A very salient point. This could mean that the frequently-cited "exodus" of physicians form certain areas may be a late symptom rather than an early sign. This turn into another self-fulfilling prophecy. That is, volume may come at the expense of safety:
"Doctors are delivering more babies per month than they should be," one head of a specialty society said. "They have to do it in order to generate enough money to maintain something of a lifestyle -- not their old lifestyle, but to just stay alive."
So, in other words, they have to work more than eighty hours a week.  There is more about the changes in market and practice environment. Mainly the respondents anticipate laying off staff. Many others have become hospital employees, joined group practices, or have restricted the amount of "high risk" medicine they practice. All factors that play into job satisfaction.

So again, why does physician dissatisfaction matter? Sounds like a great deal of whining to me. Rich, spoiled, crybaby physicians boo-hooing over their lack of "job satisfaction". Well it is important because any politician or governmental body that attempts to change (or not change) the health insurance, liability insurance, or access to care situation in this country ignores physician stakeholders at their own peril. Want examples? Start with the failed health care reform from the Clinton administration:
Moreover, the task force had neglected to identify the major stakeholders and seek “buy-in” for its health care plan. By excluding them—the insurance industry, the pharmaceutical industry, physicians’ groups, large and small employers, the media, and a multitude of others—from the planning process, the task force created a huge, powerful, and well-financed adversary.
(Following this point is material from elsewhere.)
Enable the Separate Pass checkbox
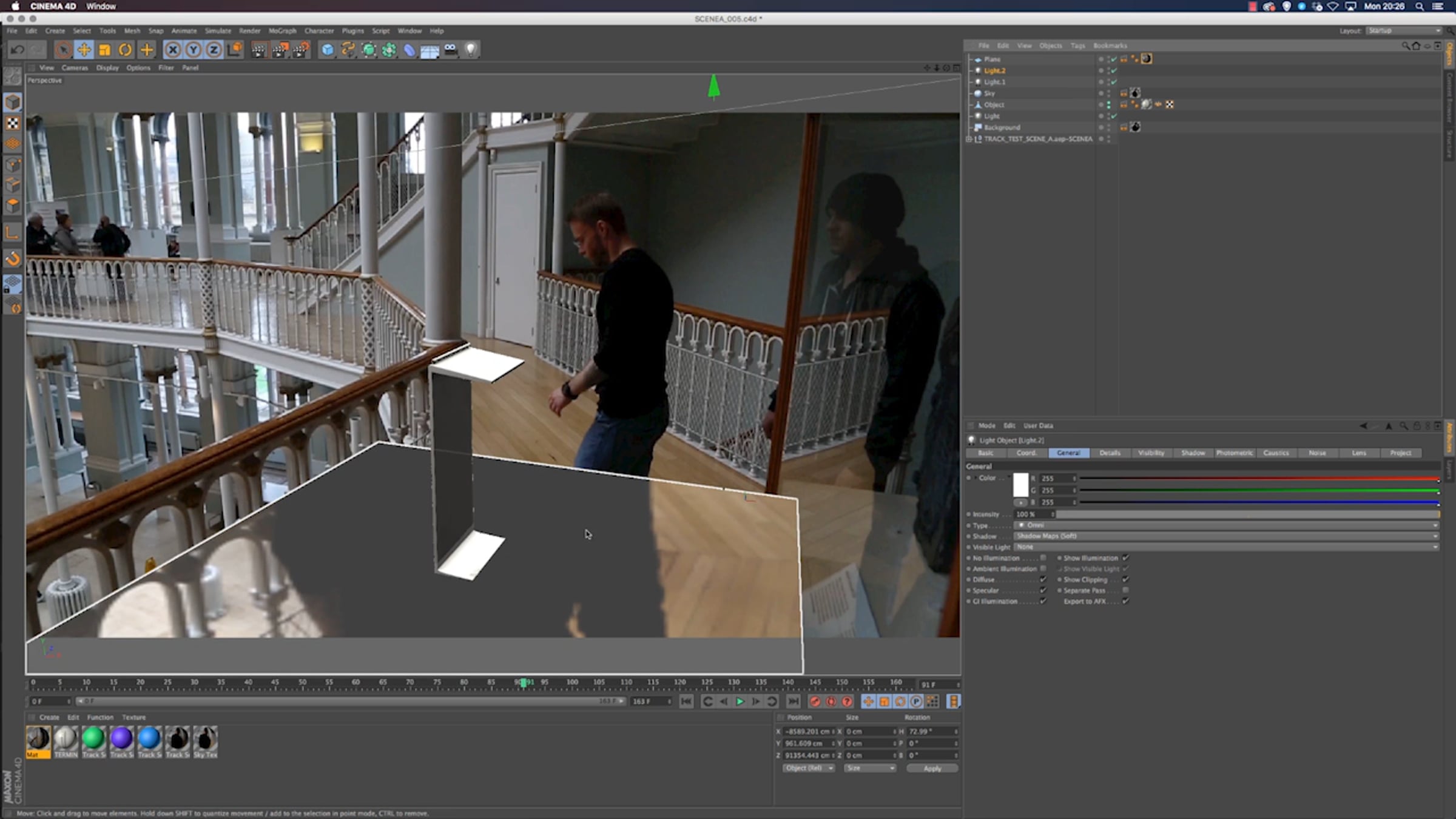Image resolution: width=1456 pixels, height=819 pixels. pos(1125,590)
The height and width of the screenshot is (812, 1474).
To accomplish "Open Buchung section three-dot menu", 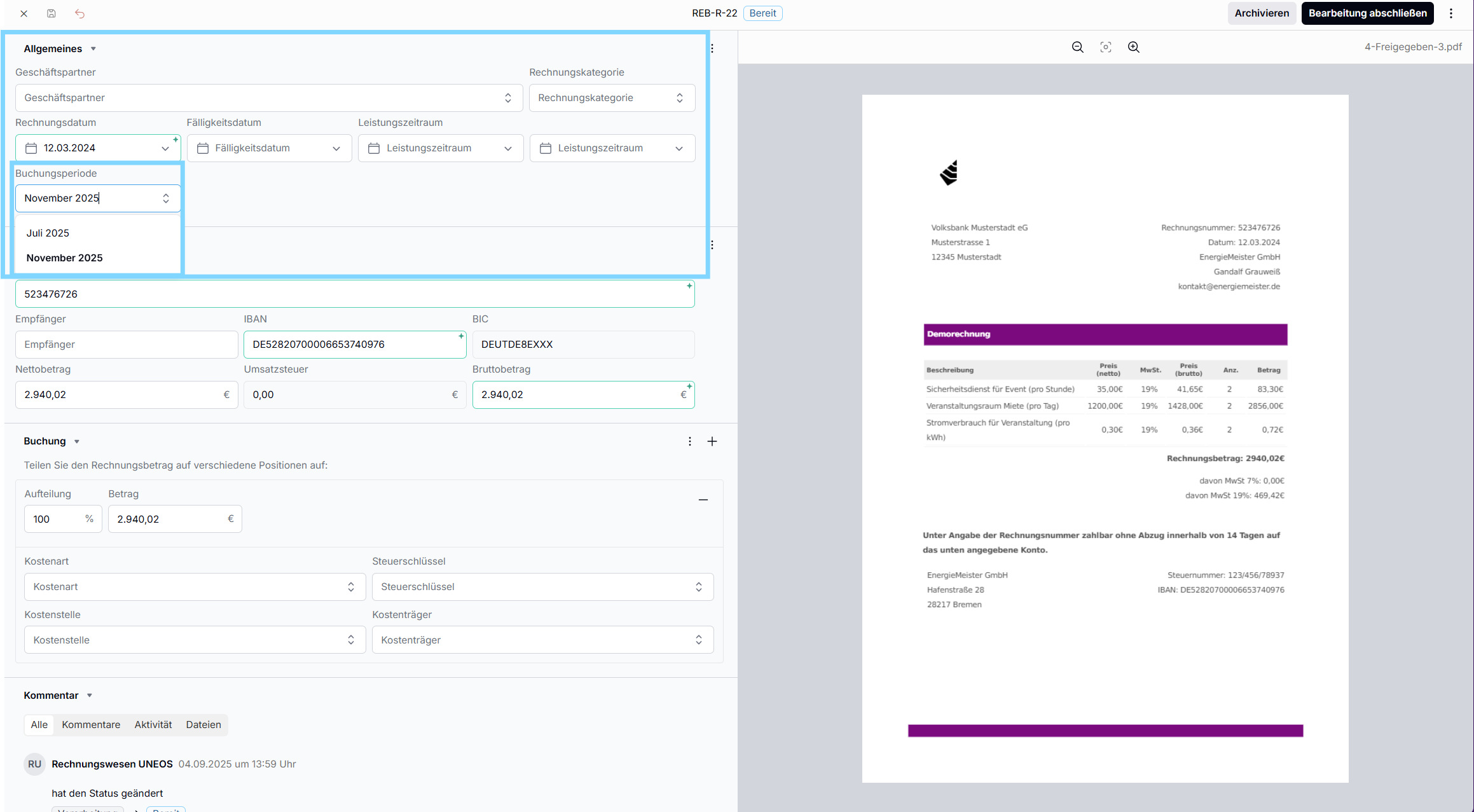I will 689,441.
and finish with the recent goings-on in West Virginia:
In the already overburdened Level I trauma center in the state capital of Charleston, the orthopaedic surgeons finally rebelled, faced with an avalanche of patients being transferred to their institution around the clock from outlying communities that found themselves without orthopaedic coverage or the courage to assume the risk of liability. The surgeons announced the decision to stop taking trauma call. Immediately thereafter, the hospital was downgraded to a Level III trauma center. The public perception based on the media coverage was that the hospital was essentially closed for all critical patients. The state capital was in an uproar as the legislature was about to convene for the 2003 session.....a large group of northern panhandle surgical specialists stopped all their elective cases. Hospitals in the area, which were already struggling under inadequate reimbursement, began to suffer mounting losses in income. The hospital association’s involvement in the lobbying effort intensified dramatically.....Critical portions of the tort reform bill include a $250,000 cap on noneconomic damages and a $500,000 cap on all damages for treatment of emergency conditions for patients who receive care at a designated trauma center. Joint liability has been eliminated, and each individual defendant bears liability equal to his or her percentage of fault. Collateral payments, which had not been allowed in court before, may now be presented. The “ostensible agency theory” of liability was abolished. Additionally, a committee was established to develop a patient injury compensation fund to provide for economic damages that exceed financial limits set in the bill.

I am sure it improved their job satisfaction.